A Comprehensive Strategic Facilities Plan for Austin, TX
by Mike Lyner, Principal, RSP i_SPACE
Austin, Texas is a unique place. The second fastest growing city in the U.S., Austin is a music and arts mecca, with the charming unofficial slogan “Keep Austin Weird”. There’s nothing really average or typical about Austin, Texas, including the City’s facilities and its aspiration to be “The Best Managed City in America” (They did it, too).
The City currently operates more than 250 facilities scattered across 296 square miles. Issues facing the city’s immediate and long-term future include:
- Continued double-digit growth
- Projected high City employee turnover due to growth and retirement
- Overcrowded, outdated and de-centralized departments and workspaces
- An increasingly stressed facilities budget
City officials knew they had to proactively manage the real estate portfolio to make smart, defendable, long-term decisions in order to attract and retain talented City employees and better serve their citizens, while balancing a budget. But their strategic decision-making capabilities were hampered by a lack of reliable, centralized, easily accessible information. It all came to a head when the City of Austin Building Services Department had to decide between remodeling the largest administrative building versus making urgent repairs in other facilities versus expanding much-needed space for growing departments versus any number of valid requests. To their credit, City officials stepped back from making yet another short-term decision and asked, “Do we have the right buildings, of the right type, in the right condition and location to serve the city for the next 15 years?” To help answer this question, the City of Austin hired RSP i_SPACE to complete a strategic facilities and logistics roadmap. The study addressed how:
- Facilities could align with the City’s comprehensive, 30-year growth plan. Entitled Imagine Austin, the plan outlines progressive goals for Austin to be a sustainable, mobile and connected, livable, creative, educated city that values and respects people
- Decisions can be made logically and easily by utilizing a standardized database of all City facilities
- Facilities can become a proactive, collaborative, risk-reducing investment versus a reactive expense
- Facilities can impact employee productivity, efficiency, retention and happiness
- Facilities can improve City-provided services as well as the City itself
Over eighteen months, RSP i_SPACE worked with City of Austin officials to arrive at a comprehensive Strategic Facilities Plan. Emphasis was placed on improving the workplace primarily because City officials were projecting the potential of 56 percent employee turnover over the next decade. To understand the underlying issues, RSP i_SPACE surveyed 8,000 city employees and conducted in-depth interviews with department leaders. The results indicated that workplace flexibility, alignment with the City’s values, and creating a work environment that encouraged and rewarded innovation ranked as the top three most desired attributes of all city employees, regardless of generation. The study also revealed city employees spent nearly half their time away from their desks, a trend that is consistent with national workplace surveys. Ultimately, the City’s workspaces were revealed to be outdated, inefficient and decentralized. The effect on City employees was negatively impacting productivity and well-being.

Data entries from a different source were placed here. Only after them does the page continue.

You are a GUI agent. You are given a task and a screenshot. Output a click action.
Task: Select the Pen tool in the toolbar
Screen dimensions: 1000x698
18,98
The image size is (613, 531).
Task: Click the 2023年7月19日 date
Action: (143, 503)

Armed with this insight, RSP’s design team recommended a new portfolio and operations strategy that, if implemented, could position the city with a flexible, efficient portfolio and best practices ready to respond to the way work will be performed in the future. Success hinges in great part on the evaluation and identification of facilities that have exceeded their useful life functionally or operationally and implementing a disposition strategy that maximizes the ROI while improving operating costs and efficiency through the implementation of the portfolio strategy.
Thinking literally “outside the box” RSP also conducted a logistics study of the almost 300 service crews, and determined that by crew realignment and building consolidations, it could save the City $2.6 million and reduce carbon emissions by 500 million metric tonnes annually.
Real Estate management deliverables:
- Creation of the customized Intelligent Facility Forecasting tool that allows city officials to compare and contrast city-wide scenarios to analyze the physical and financial implications of decisions across the entire portfolio
- Establishment of a web-based Integrated Workplace Management System where facility information such as building information, floor plans, square footage, occupant details, and department use can be tracked for all 250+ buildings.
The complete strategic facilities plan and recommendation was presented to City of Austin City Council in October 2012. City Manager Mark Ott instantly understood the long-term value of the study and stated that he believes it provides and supports a fundamental shift in the way Austin approaches facility management. “This presents us with so many opportunities,” he said after the City Council meeting. “We have to view facilities in a totally different light. It’s no longer just about buildings, it’s about the people.” Most importantly, the City of Austin now has the necessary framework and tools to proactively manage their entire real estate portfolio and make smart, defendable decisions whether for the immediate budget cycle or long-term while also having the agility to react to change quickly.